The psychotherapy or "talking therapy" being used in this study is called Cognitive Behavioral Therapy (CBT). CBT is a talking therapy that will teach both the teenager and his or her family member (e.g., parent) new skills to cope better with depression. Specific topics include education about depression and the causes of depression, setting goals, monitoring mood, increasing pleasant activities, social problem-solving, correcting negative thinking, negotiation, compromise and assertiveness. CBT sessions may also help with resolving disagreements as they affect families.

Condition	Intervention	Phase
Major Depressive Disorder Depression	Drug: Fluoxetine Behavioral: Psychotherapy	Phase III

MedlinePlus related topics: Depression

Drug Information available for: Fluoxetine Fluoxetine hydrochloride

U.S. FDA Resources

Study Type:	Interventional
Study Design:	Treatment, Randomized, Double-Blind, Placebo Control
Official Title:	Treatment for Adolescents With Depression Study (TADS)

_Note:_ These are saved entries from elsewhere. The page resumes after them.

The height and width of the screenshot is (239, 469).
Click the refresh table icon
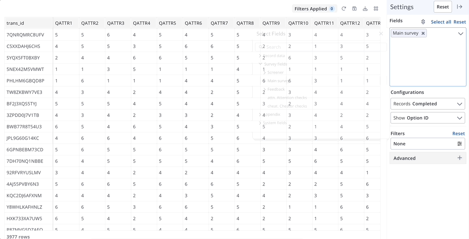coord(344,9)
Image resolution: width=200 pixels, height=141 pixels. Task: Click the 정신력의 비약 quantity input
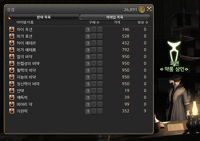[x=88, y=84]
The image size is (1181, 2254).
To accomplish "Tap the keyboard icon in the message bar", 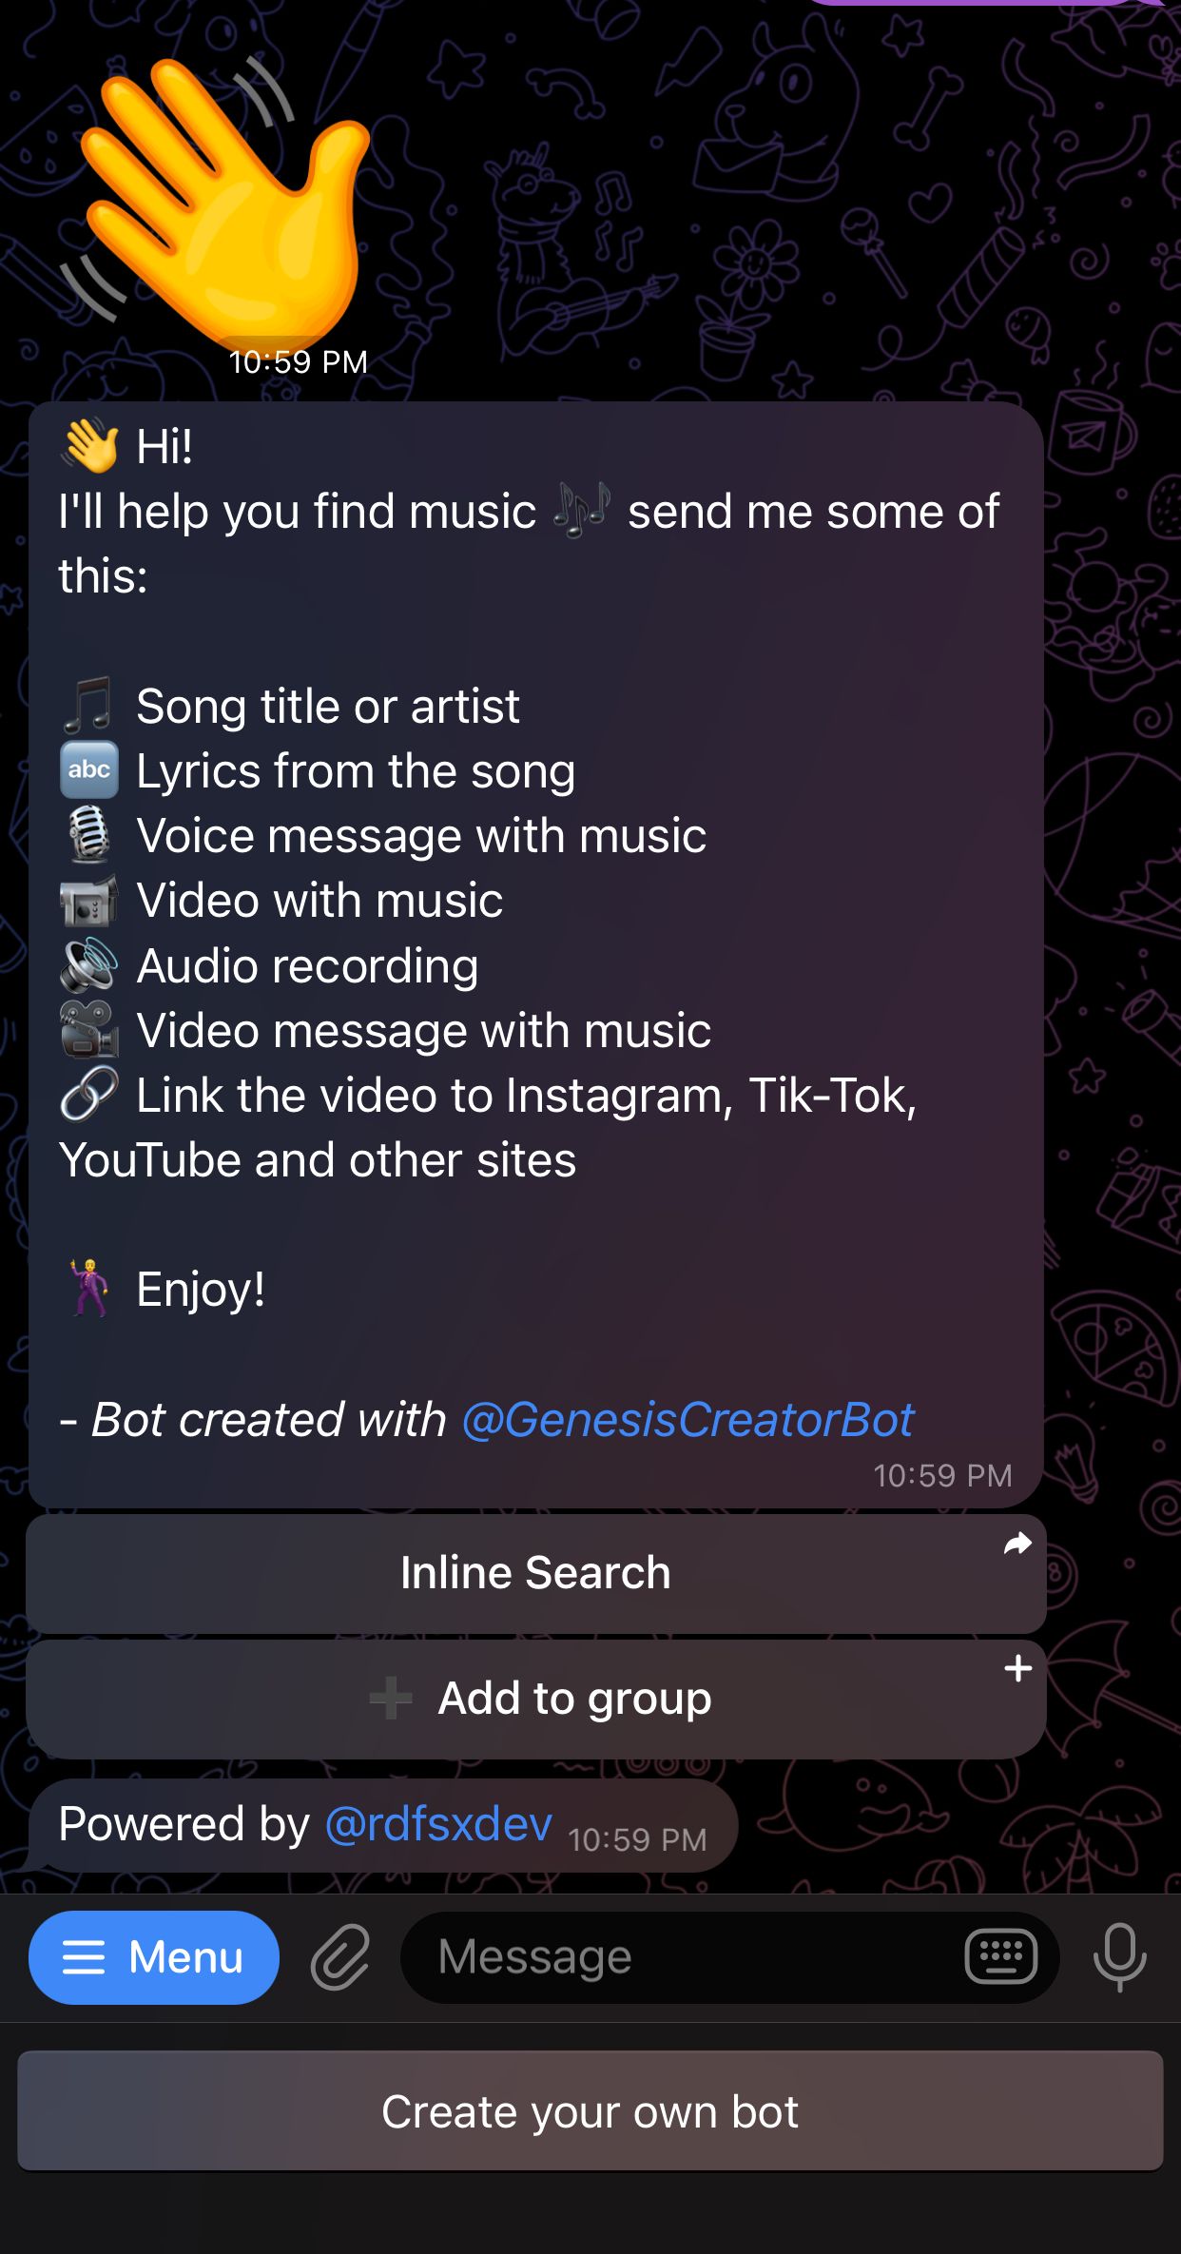I will (1001, 1956).
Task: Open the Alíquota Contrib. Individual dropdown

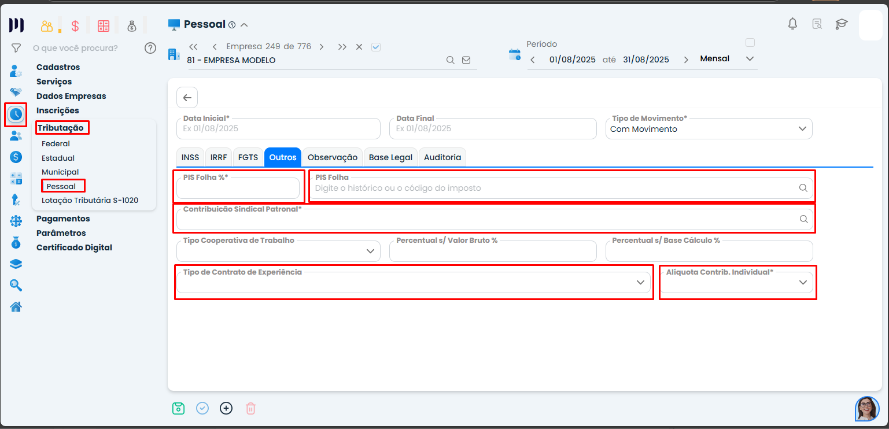Action: pyautogui.click(x=803, y=282)
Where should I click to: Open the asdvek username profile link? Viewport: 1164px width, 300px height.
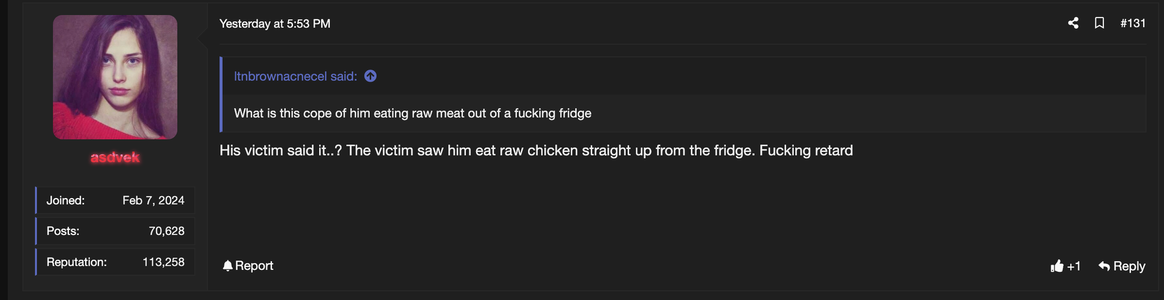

Further study details as provided by National Institute of Mental Health (NIMH):

Estimated Enrollment:	432
Study Start Date:	September 1998
Estimated Study Completion Date:	March 2004

Detailed Description:

TADS is a randomized controlled clinical trial that will compare the effectiveness of established treatments---cognitive-behavioral psychotherapy, medication management, and their combination---for adolescents suffering from major depressive disorder (MDD).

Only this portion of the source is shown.